Updated March 18 – Senate Bill 15-173 received 35-0 final Senate approval on Wednesday.

The carefully crafted compromise bill on privacy and security of student data got preliminary Senate approval Tuesday, but some issues remain to be debated in the House.

SB 15-173 primarily focuses on the businesses that provide data services to schools and districts. The bill prohibits them from sharing, mining, selling or using personally identifiable student data, and from compiling such data for commercial uses. The bill also would ban direct marketing to students based on their individual data.

The measure also would require school districts to provide information to parents about data collection and about all vendors used by a district. Small school districts would be excluded from this requirement. Districts also would have to provide staff training on data security and notify parents of data breaches.

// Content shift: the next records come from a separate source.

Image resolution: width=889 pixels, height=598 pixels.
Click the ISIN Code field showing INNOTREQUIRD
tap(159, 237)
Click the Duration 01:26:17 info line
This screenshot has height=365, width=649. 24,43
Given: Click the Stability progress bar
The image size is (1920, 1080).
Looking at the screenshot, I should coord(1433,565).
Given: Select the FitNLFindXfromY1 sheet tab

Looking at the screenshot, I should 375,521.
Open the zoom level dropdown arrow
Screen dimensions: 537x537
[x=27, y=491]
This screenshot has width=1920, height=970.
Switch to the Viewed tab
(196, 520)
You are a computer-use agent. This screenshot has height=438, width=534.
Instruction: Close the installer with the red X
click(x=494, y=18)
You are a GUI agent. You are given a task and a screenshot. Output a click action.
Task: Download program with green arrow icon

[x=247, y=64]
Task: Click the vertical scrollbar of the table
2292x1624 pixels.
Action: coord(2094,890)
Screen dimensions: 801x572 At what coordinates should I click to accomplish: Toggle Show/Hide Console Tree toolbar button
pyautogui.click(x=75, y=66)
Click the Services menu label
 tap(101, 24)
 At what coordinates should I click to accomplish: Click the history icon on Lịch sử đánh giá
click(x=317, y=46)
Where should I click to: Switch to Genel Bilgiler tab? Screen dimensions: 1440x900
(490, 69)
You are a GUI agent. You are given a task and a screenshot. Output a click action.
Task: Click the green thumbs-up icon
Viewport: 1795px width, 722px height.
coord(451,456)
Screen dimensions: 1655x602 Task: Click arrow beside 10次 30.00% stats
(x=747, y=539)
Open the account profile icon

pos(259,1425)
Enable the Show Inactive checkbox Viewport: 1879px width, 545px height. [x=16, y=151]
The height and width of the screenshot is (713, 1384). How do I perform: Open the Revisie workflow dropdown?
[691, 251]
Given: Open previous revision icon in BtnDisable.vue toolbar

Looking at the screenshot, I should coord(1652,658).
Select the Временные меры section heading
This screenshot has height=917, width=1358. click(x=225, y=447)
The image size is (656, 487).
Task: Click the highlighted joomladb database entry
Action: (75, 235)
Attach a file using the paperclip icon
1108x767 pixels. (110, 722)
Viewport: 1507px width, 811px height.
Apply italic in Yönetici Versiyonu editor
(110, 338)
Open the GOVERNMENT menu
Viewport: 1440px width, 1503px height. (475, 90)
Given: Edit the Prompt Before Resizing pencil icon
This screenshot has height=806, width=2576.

Tuesday’s floor debate went quickly and smoothly, with senators approving a couple of minor amendments. They also approved a more significant amendment that removed a section of the bill that would have required vendors to destroy student data three years after a vendor no longer needed it to fulfill a contract with the district.

School districts were concerned that provision would have required them to keep expensive backup data systems to maintain records that former students might need later for higher education or jobs.

Two additional attempts to tweak the bill failed. Sen. Andy Kerr, D-Lakewood, proposed exempting companies that don’t deal primarily in data but rather provide websites for class materials.

And Sen. Pat Steadman, D-Denver, proposed an amendment to put small districts under the bill’s requirements. “I don’t understand why we wouldn’t choose to apply them [the bill’s requirements] equally,” he said.

He said students and parents in small districts deserve the same privacy protections as those provided in larger districts.

Prime sponsor Sen. Chris Holbert, R-Parker, opposed the amendment but acknowledged the issue may come up again in the House. Holbert is determined to get a data bill through the 2015 session and is doing a delicate balancing act to generate support from or minimize opposition by various interest groups. Exempting small districts was part of that process.

The bill has bipartisan backing, and Rep. Dan Pabon, D-Denver, is the prime sponsor in the House.

Two more comprehensive data bills already have been killed in a House committee (see story for details on what they proposed).

Tuition tax credits left for another day

The Senate Tuesday also was scheduled to debate Senate Bill 15-045, which would allow tax credits for private school tuition, but it was laid over. The bill may pass through the Republican-controlled Senate, but not until after vigorous floor opposition from Democrats. The measure is considered to have no chance of passage in the Democratic-majority House.